Finally, results with eGFR and ACR as continuous variables were consistent with categorical analyses. The increase in adjusted rate per 10–mL/min/1.73 m2 decrease in eGFR was most pronounced for the outcome end-stage renal disease, followed by doubling of serum creatinine, myocardial infarction, and all-cause mortality (increase in rates, 2.17 [95% CI, 2.02-2.34], 1.15 [95% CI, 1.10-1.19], 1.09 [95% CI, 1.05-1.12], and 1.04 [95% CI, 1.03-1.06], respectively). Similar findings were seen per 10-fold increase in ACR with an increase in adjusted rates of 1.92 (95% CI, 1.81-2.04), 1.76 (95% CI, 1.70-1.82), 1.18 (95% CI, 1.14-1.21), and 1.22 (95% CI, 1.21-1.24), respectively, for initiation of renal replacement therapy, doubling of serum creatinine, myocardial infarction, and all-cause mortality.

In this large, community-based cohort of all adults undergoing laboratory testing in a single Canadian province, we demonstrated that prognosis associated with a given level of eGFR varies substantially based on the presence and severity of proteinuria. In fact, patients with heavy proteinuria but without overtly abnormal eGFR appeared to have worse clinical outcomes than those with moderately reduced eGFR but without proteinuria. Results were consistent for 2 different measures of proteinuria; consistent for several clinically relevant outcomes, including all-cause mortality, myocardial infarction, and the need for renal replacement; and robust to multivariable adjustment and a variety of sensitivity analyses.

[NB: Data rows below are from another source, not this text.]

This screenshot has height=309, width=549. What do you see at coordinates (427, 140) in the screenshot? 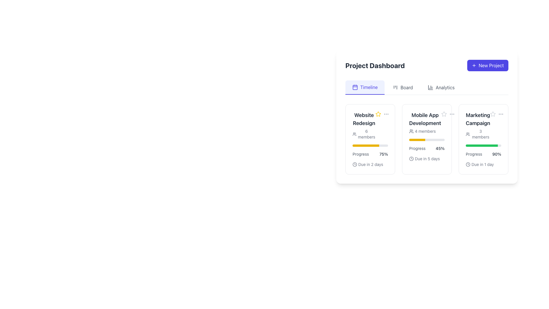
I see `the horizontal progress bar indicating progress in the 'Mobile App Development' card, which is the first element above the text 'Progress 45%'` at bounding box center [427, 140].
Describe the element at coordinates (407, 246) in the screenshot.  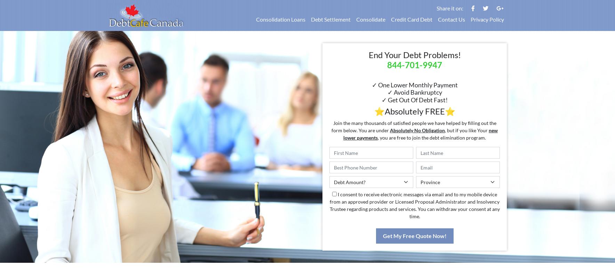
I see `'One Easy Monthly Payment'` at that location.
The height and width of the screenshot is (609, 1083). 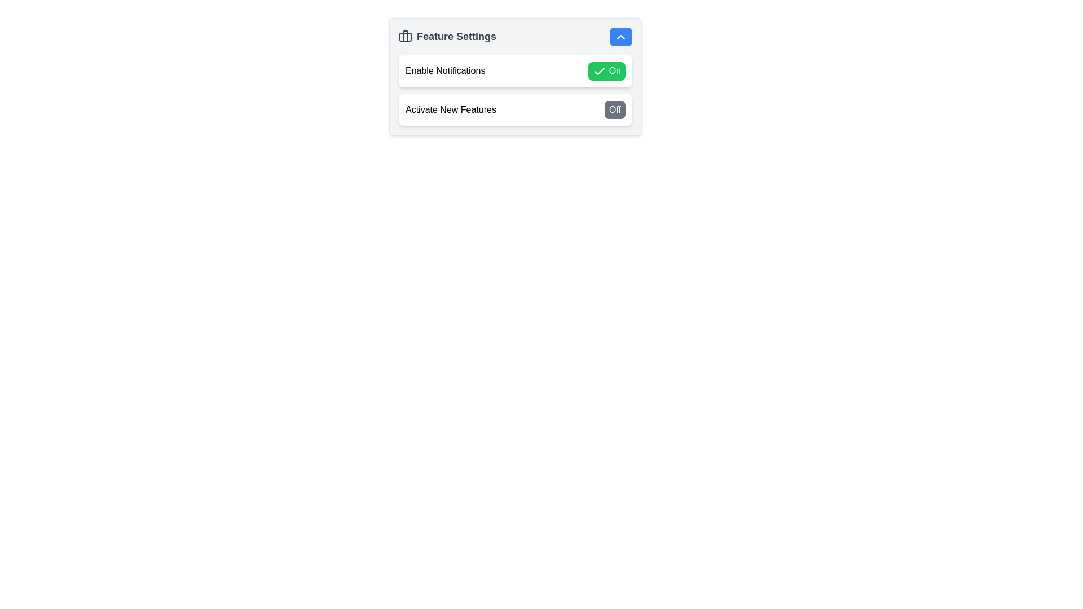 What do you see at coordinates (515, 71) in the screenshot?
I see `the Toggleable control labeled 'Enable Notifications' which contains a green button labeled 'On' and is located within the 'Feature Settings' section` at bounding box center [515, 71].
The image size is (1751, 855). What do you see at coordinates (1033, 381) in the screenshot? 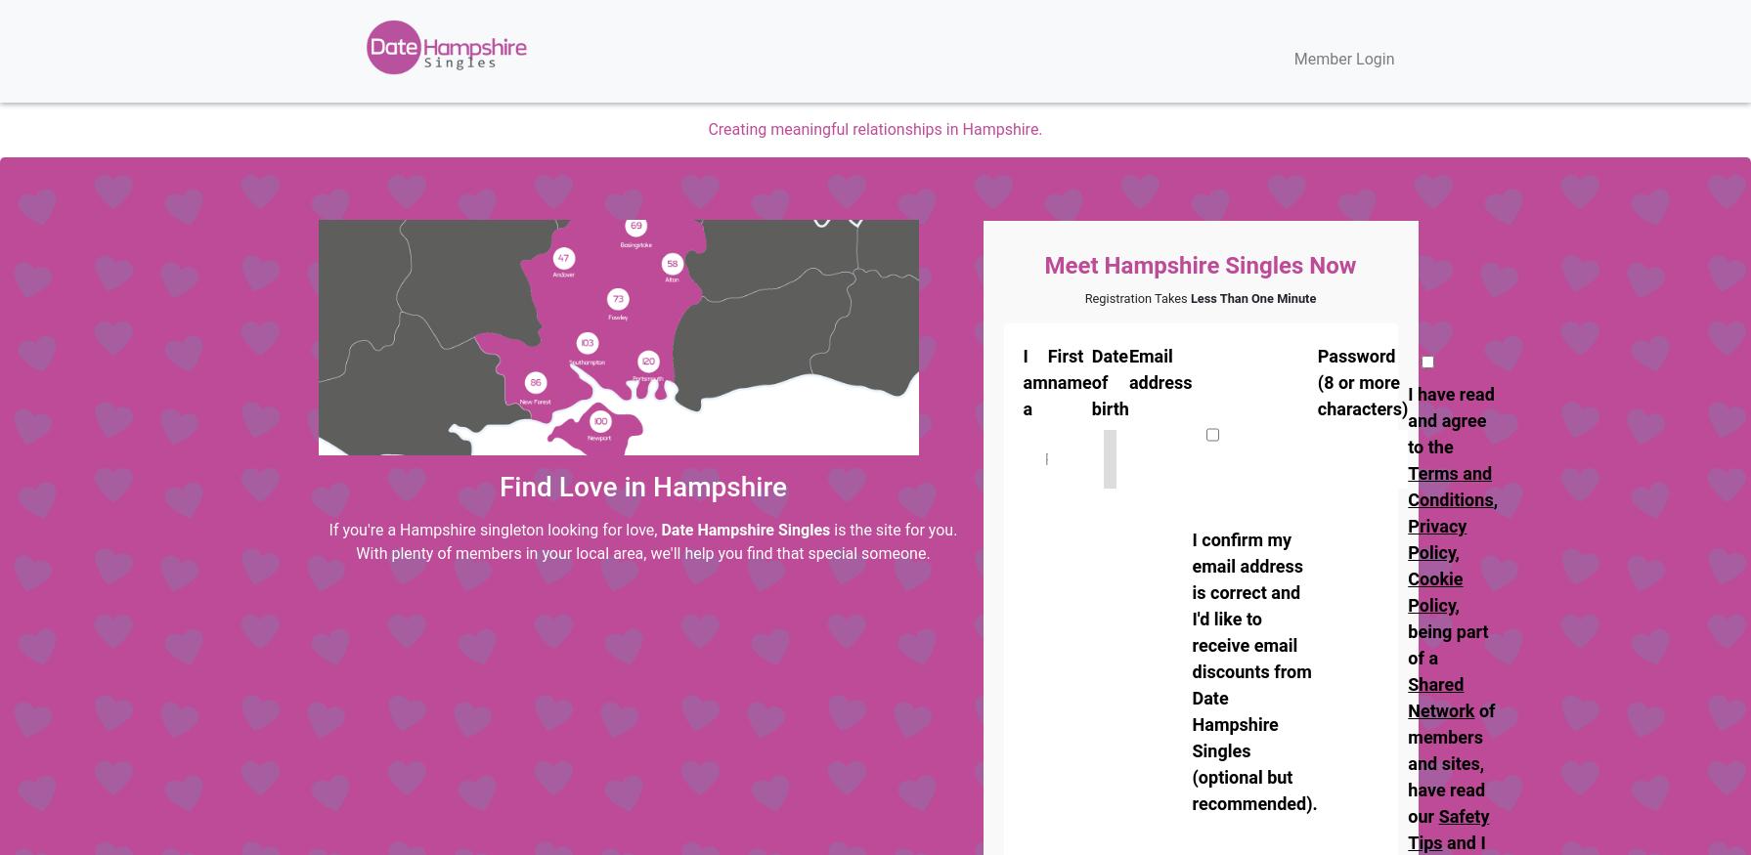
I see `'I am a'` at bounding box center [1033, 381].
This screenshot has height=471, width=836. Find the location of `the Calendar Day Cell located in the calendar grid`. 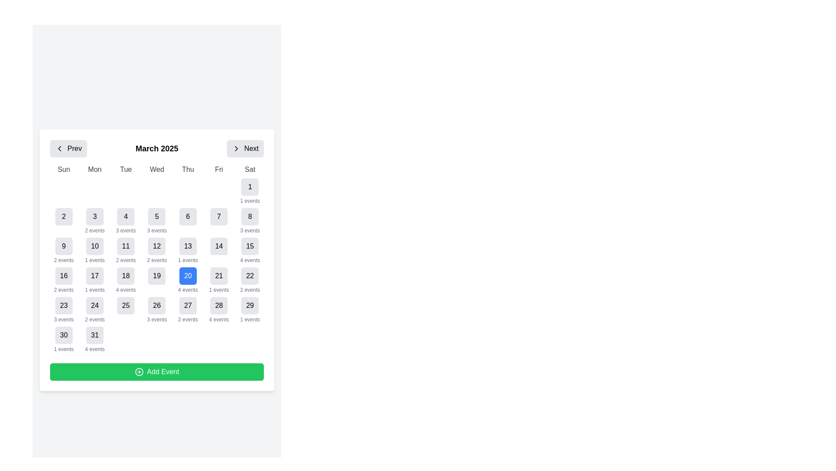

the Calendar Day Cell located in the calendar grid is located at coordinates (157, 258).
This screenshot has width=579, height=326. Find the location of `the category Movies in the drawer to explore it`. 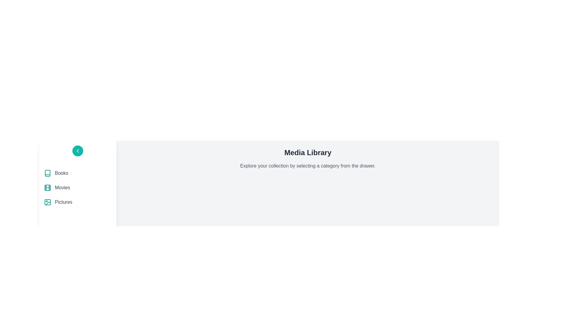

the category Movies in the drawer to explore it is located at coordinates (78, 187).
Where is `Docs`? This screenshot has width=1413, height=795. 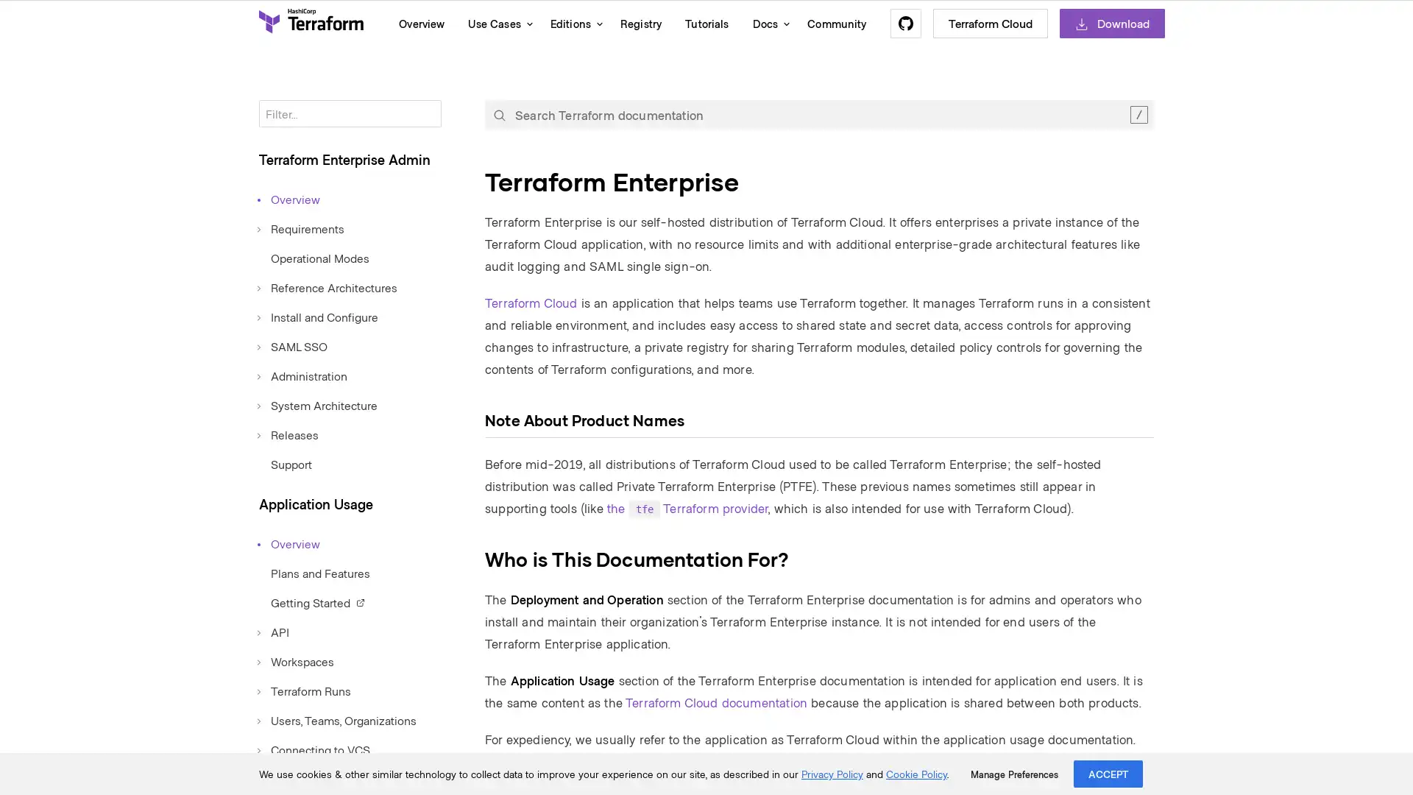 Docs is located at coordinates (767, 23).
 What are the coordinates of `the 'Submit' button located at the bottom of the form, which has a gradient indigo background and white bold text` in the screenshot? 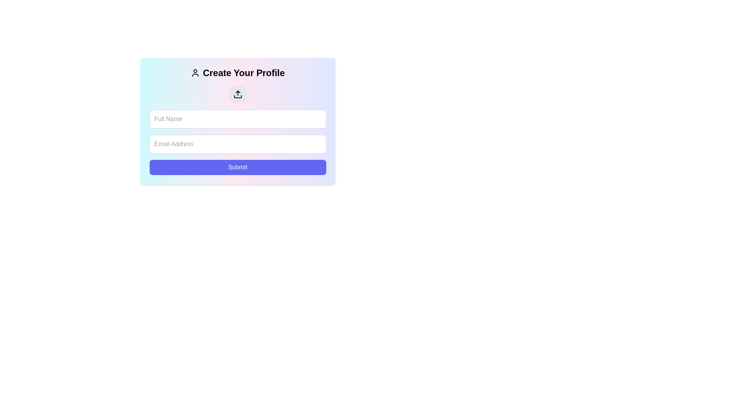 It's located at (237, 167).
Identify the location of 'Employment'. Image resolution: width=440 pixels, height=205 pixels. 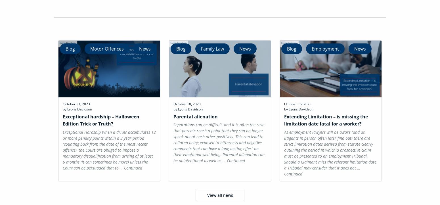
(325, 48).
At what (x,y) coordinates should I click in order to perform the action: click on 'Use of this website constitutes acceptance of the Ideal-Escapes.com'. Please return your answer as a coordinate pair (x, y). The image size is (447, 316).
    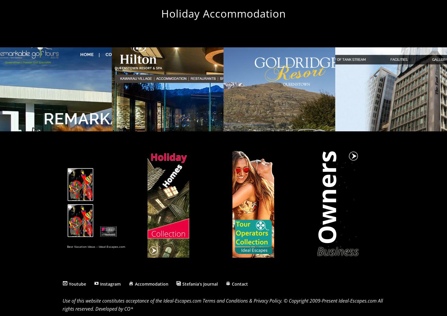
    Looking at the image, I should click on (132, 300).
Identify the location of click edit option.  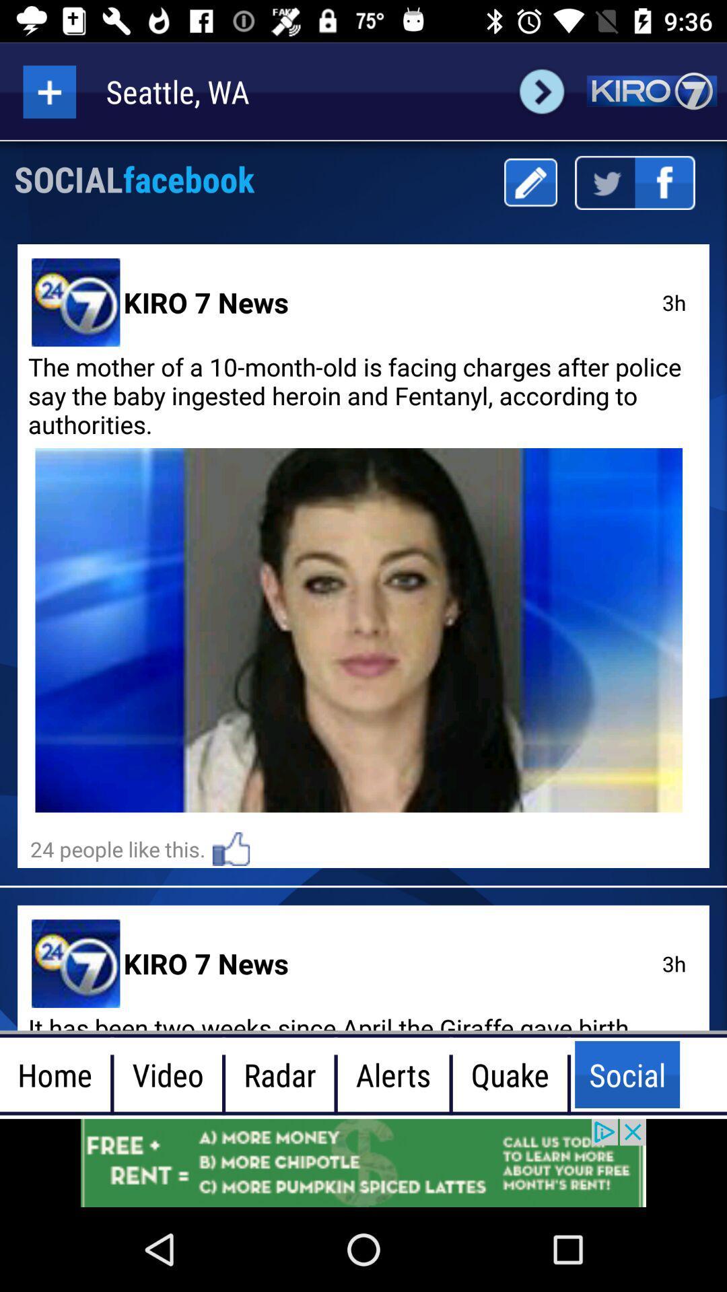
(530, 182).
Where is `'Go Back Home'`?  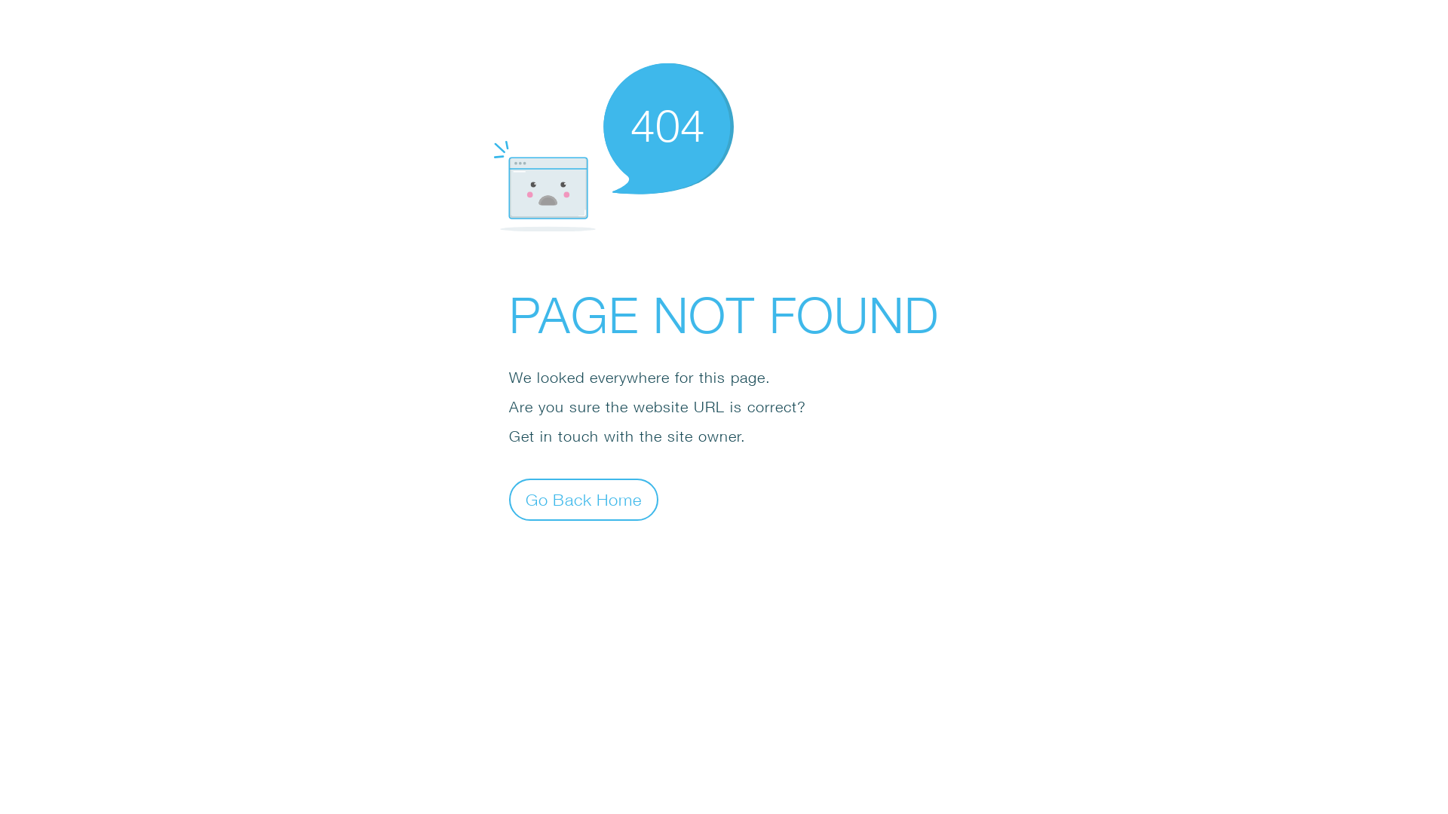
'Go Back Home' is located at coordinates (582, 500).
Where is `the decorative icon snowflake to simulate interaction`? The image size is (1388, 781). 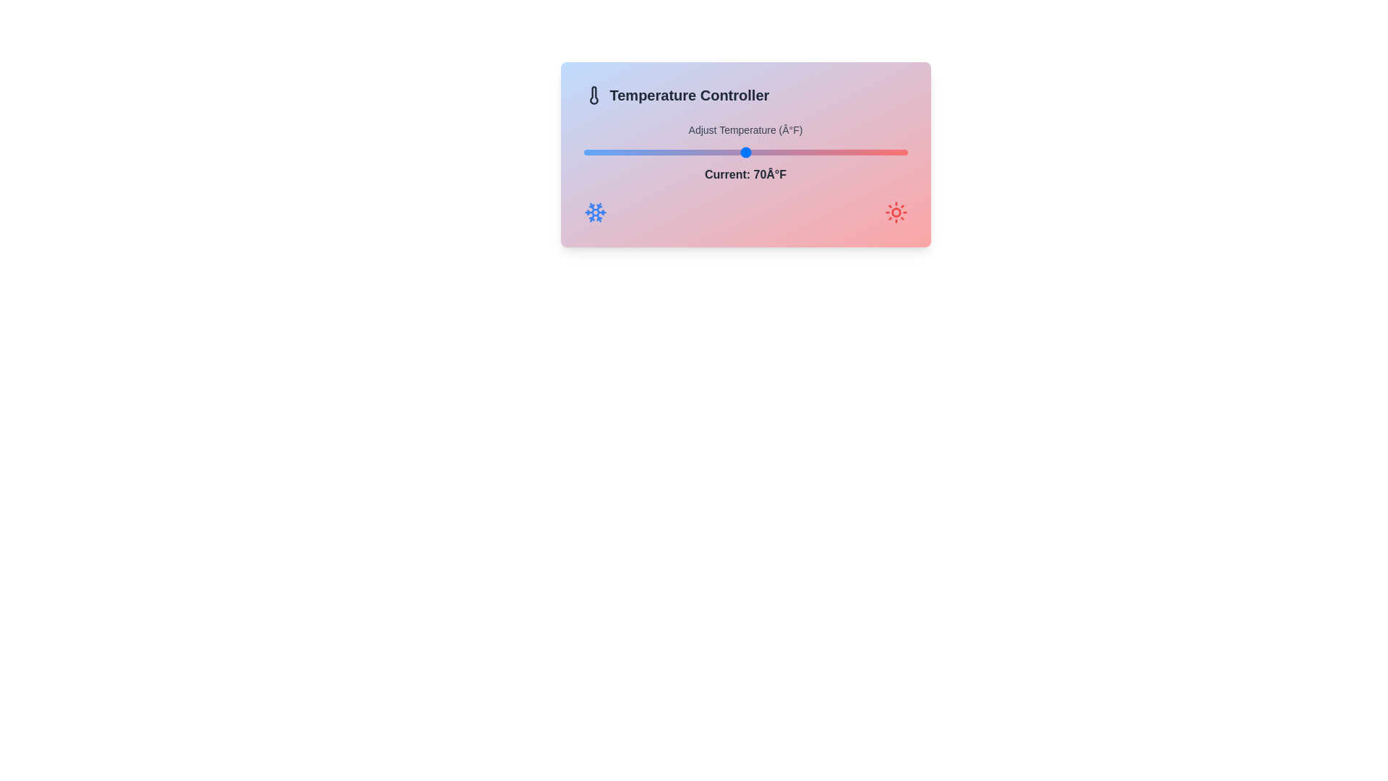
the decorative icon snowflake to simulate interaction is located at coordinates (595, 212).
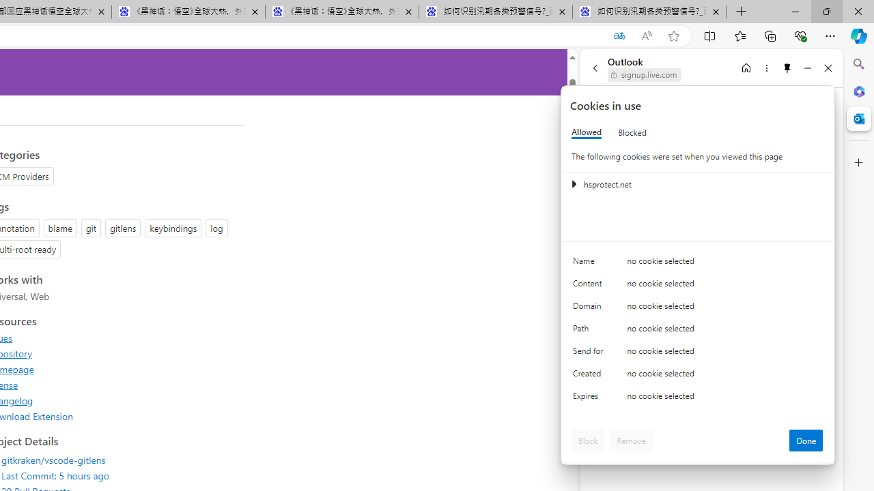 The width and height of the screenshot is (874, 491). Describe the element at coordinates (590, 354) in the screenshot. I see `'Send for'` at that location.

These findings are important because current guidelines for the classification and staging of CKD are based on eGFR without explicit consideration of the severity of concomitant proteinuria.1 In addition, computerized reporting of eGFR (generally without consideration of proteinuria) is increasingly used to assist physicians in identifying patients at high risk of adverse outcomes—or those who might benefit from specialist care.21 Although our findings do not directly address which patients would benefit from referral to a nephrologist, they do suggest that risk stratification performed in terms of eGFR alone is relatively insensitive to clinically relevant gradients in risk.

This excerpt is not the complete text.